To fund or not to fund? It is one of the crucial questions faced by an entrepreneur. If the business idea is viable then it would need funding for growth and if the initial launch has not drawn the expected response, either it needs strategic tuning or needs to be abandoned altogether. In both cases, the funding is most likely secured through a short-term debt, such as a small business loan, before the business can be pitched to investors for future funding.

In today’s post, we have summarized 3 tips by startup experts that can help you decide when you should apply for a small business loan for your startup business.

Tip 1: When your answer is ‘yes’ to these three questions

Honest determination of the following queries will help you determine the strength of your idea and its feasibility in the existing market conditions. If you can positively answer these three questions then you should definitely go ahead and apply for a startup business loan.

  • Do you have a unique business idea which addresses a genuine customer need or requirement?
  • Can your idea be achieved through current technology and marketed within the next 12 to 18 months?
  • Is your management team capable enough to make the idea into a reality?

If your answer to each and every question posed above is a definite ‘yes’ then perhaps it is time for you to start looking for business loans online.

Tip 2: When you have a runway for at least a couple of years of operation

No business, small or big, is built in a day.
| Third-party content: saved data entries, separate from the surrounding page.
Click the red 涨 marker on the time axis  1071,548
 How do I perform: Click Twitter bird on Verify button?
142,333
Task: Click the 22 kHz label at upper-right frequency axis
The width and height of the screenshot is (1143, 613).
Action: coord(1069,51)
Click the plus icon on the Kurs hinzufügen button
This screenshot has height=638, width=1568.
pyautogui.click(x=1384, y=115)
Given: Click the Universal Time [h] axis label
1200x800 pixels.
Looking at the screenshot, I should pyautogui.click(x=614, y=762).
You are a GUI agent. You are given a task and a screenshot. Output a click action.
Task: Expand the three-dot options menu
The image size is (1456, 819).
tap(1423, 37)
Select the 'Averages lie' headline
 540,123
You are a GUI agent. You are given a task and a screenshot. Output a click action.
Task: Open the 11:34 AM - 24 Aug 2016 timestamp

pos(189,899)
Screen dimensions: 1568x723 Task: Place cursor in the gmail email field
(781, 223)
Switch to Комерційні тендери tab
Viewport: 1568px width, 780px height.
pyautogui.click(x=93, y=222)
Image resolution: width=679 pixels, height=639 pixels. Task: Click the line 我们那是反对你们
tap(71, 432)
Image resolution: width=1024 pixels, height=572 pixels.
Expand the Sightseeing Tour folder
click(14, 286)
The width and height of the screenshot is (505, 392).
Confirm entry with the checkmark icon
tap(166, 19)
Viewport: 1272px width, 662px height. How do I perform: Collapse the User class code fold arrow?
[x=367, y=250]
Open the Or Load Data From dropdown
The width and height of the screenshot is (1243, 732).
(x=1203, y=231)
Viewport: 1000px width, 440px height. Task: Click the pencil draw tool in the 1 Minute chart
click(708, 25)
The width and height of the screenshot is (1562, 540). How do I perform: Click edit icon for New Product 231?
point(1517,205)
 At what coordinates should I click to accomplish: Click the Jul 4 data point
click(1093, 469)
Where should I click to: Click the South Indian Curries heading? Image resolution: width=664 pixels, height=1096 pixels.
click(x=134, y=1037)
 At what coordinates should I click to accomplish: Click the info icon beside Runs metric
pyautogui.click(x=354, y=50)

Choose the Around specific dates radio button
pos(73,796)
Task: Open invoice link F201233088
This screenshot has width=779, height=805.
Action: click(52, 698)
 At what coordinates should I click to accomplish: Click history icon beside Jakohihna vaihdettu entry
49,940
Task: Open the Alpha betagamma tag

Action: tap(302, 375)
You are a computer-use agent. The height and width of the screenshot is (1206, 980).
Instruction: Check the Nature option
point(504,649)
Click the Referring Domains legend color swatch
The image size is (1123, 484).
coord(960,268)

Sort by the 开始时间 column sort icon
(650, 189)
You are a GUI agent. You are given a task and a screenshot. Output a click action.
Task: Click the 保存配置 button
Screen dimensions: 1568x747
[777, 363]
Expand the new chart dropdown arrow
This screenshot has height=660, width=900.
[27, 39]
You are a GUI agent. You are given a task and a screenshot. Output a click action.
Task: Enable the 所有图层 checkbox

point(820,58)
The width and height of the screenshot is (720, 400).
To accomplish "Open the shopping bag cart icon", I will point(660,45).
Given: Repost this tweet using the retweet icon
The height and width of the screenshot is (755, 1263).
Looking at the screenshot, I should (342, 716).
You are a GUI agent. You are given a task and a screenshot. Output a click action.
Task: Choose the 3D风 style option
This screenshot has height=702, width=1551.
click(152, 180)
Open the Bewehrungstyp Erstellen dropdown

An enterprising mind needs to think ahead about the things that are to be achieved in the near term i.e. 2 to 3 years down the road. For that, you need a clear analysis of your finances and operational capacity and add the runway that will be provided by the small business loan to it. If your runway is exhausted before the minimum 2 years required, you need to re-analyze the targets or the finances, whichever suits your needs.

Taking a loan that is too small for actualizing your business plans will leave you stuck in the middle with a risk of losing everything that was planned. Similarly, a loan that is too large may leave you with a debt that your business and personal finance could not service.

Tip 3: You are absolutely sure of the market demand for your product or service

As discussed above, the initial phase of operations lets you know about the shortcomings of your product or services. This allows you to realign the enterprise to better suit the customers’ needs. This phase of trial and error takes some time but eventually helps you in making your product market-worthy.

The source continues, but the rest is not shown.